Date: August 2020
Members commonly enter into agreements so they can work with other entities. Assumption of liability, sufficient liability limits and proper coverage should be three contract issues to watch when management reviews agreements.
When contracting, members should always be aware of which party to the contract assumes the liability in the event of a lawsuit by a third party. This is usually identified in the hold harmless agreement provision, which requires one contracting party to respond to certain legal liabilities of the other party.
Members need to understand which party is taking responsibility for what liability in the hold harmless and indemnification clause. If not properly worded, the member may unintentionally assume liability.
The following is sample language that places the liability with the vendor, independent contractor or other party to the contract. Wording should be modified or tailored to fit each individual situation.
The vendor agrees to defend, indemnify and hold (member name), its employees and officials harmless from any claims, demands, actions or causes of action, including reasonable attorney’s fees and expenses arising out of any act or omission on the part of the vendor, or its subcontractors, partners or independent contractors or any of their agents or employees in the performance of or with relation to any of the work or services to be performed or furnished by the vendor or the subcontractors, partners, or independent contractors or any of their agents or employees under the agreement.
No. 1: Assuming Liability for a Third Party’s Actions
Contracts might have a specific provision stating that the member assumes liability for a certain act or includes coverage for the contracted party.
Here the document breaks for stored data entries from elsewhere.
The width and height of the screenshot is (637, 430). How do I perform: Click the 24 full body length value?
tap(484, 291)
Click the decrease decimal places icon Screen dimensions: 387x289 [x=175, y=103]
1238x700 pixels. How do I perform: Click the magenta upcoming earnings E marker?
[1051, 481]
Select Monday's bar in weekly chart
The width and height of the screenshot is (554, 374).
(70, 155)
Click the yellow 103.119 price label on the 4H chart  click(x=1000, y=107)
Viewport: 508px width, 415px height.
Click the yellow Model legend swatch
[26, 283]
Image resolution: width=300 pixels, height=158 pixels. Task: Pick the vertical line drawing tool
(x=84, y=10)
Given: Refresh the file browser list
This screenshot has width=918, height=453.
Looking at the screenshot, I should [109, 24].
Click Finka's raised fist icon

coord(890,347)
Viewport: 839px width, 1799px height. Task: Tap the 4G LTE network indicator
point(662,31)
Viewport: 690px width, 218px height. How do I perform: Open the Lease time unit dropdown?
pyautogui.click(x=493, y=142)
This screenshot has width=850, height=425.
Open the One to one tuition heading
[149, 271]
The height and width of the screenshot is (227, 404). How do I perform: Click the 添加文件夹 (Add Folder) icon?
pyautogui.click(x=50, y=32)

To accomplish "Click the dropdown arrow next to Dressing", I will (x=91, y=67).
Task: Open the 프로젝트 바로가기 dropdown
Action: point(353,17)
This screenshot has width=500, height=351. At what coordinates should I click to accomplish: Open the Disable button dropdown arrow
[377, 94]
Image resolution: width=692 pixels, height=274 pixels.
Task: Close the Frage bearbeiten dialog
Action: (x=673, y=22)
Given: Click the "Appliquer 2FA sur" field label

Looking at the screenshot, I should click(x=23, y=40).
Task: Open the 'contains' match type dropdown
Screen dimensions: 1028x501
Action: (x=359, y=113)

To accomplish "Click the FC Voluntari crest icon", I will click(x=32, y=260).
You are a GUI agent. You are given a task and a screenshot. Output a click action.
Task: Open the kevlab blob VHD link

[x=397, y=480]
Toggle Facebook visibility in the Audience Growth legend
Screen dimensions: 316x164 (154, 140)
An example of assuming the liability of another party is an agricultural society contract that contains a provision that an entertainment show is protected by the agricultural society’s liability coverage.
With narrow exceptions, liability assumed in a contract is excluded by MCIT; therefore, liability arising out of the entertainment show would likely not be covered.
The provision could also state that personal liability for the entertainer is included. Likely this is not the intent of the agricultural society, and the member should ask the contractor for a revision.
Note that MCIT’s liability coverage does not extend to an independent contractor, so in this case, it would not cover the entertainer individually.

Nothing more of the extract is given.